Rahim chegou ao país em 2021, depois de passagens por Inglaterra e Alemanha, onde aprendeu várias línguas. Em Portugal, iniciou o estudo de português via internet, pagando cerca de 40 euros mensais por duas horas semanais durante cinco meses, e trabalhou na Grande Lisboa como empregado de mesa.
Ao procurar um curso de Português Língua de Acolhimento (PLA) para obter a prova de conhecimento de língua, que pode dispensar a prova da nacionalidade, encontrou apenas longas listas de espera. Por isso, optou por uma formação online promovida por uma associação em Lisboa, com 20 imigrantes na turma.
Acordos, plágio e respostas oficiais
Os formandos frequentavam aulas de três horas, duas vezes por semana, durante três meses, recebendo um certificado entregue ao IRN no âmbito do pedido de nacionalidade.
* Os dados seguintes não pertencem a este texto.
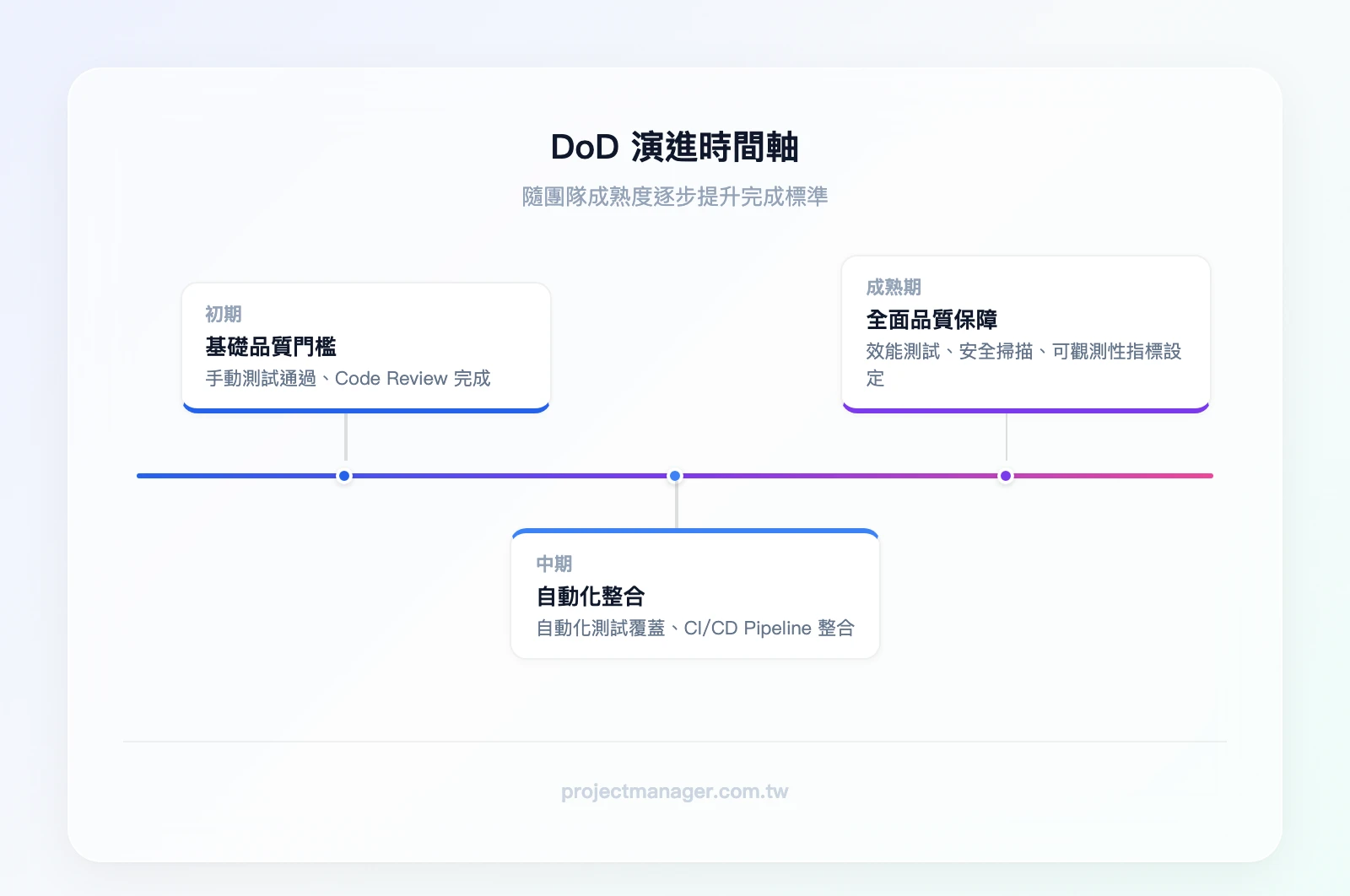Click the subtitle 隨團隊成熟度逐步提升完成標準
Viewport: 1350px width, 896px height.
tap(674, 197)
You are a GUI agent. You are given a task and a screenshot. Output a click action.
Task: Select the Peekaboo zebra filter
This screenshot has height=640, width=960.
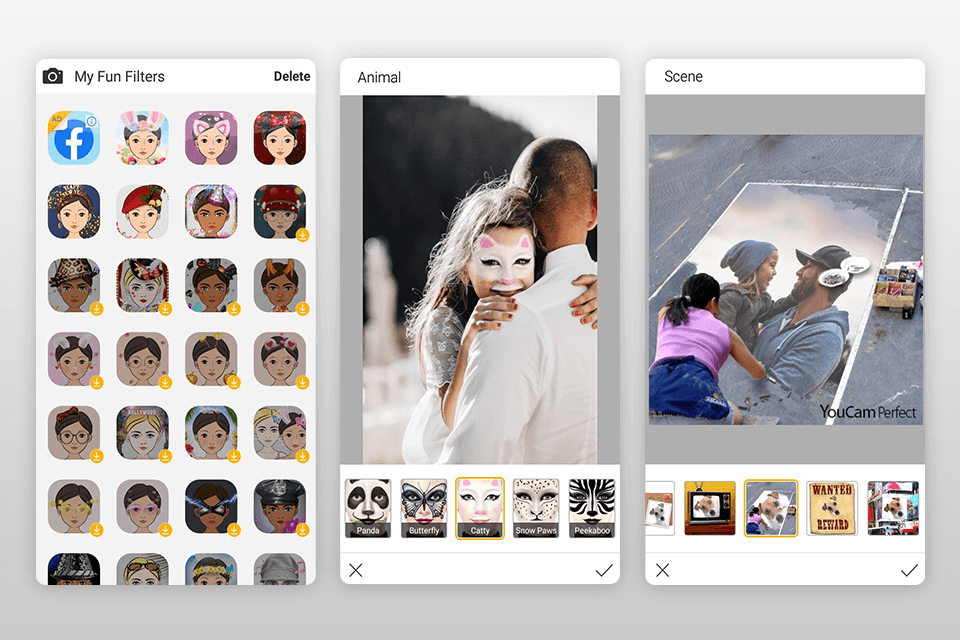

A associação afirma que o custo elevado agrega um “grande negócio” ao setor, com relatos de certificados comprados.
A presidente da associação, Timóteo Macedo, acusa pressão sobre os imigrantes e o medo de deportação de gerar a procura por estas formações, muitas vezes sem garantia de validade. Afirmou ainda que o Governo não entende a realidade da imigração.
Do lado das entidades públicas, a ANQEP recebeu três queixas desde 2025 sobre custos e certificados em entidades não previstas na lei. O Ministério Público confirmou que o DCIAP investiga factos apurados na denúncia encaminhada pela ANQEP, com inquérito em curso no Seixal.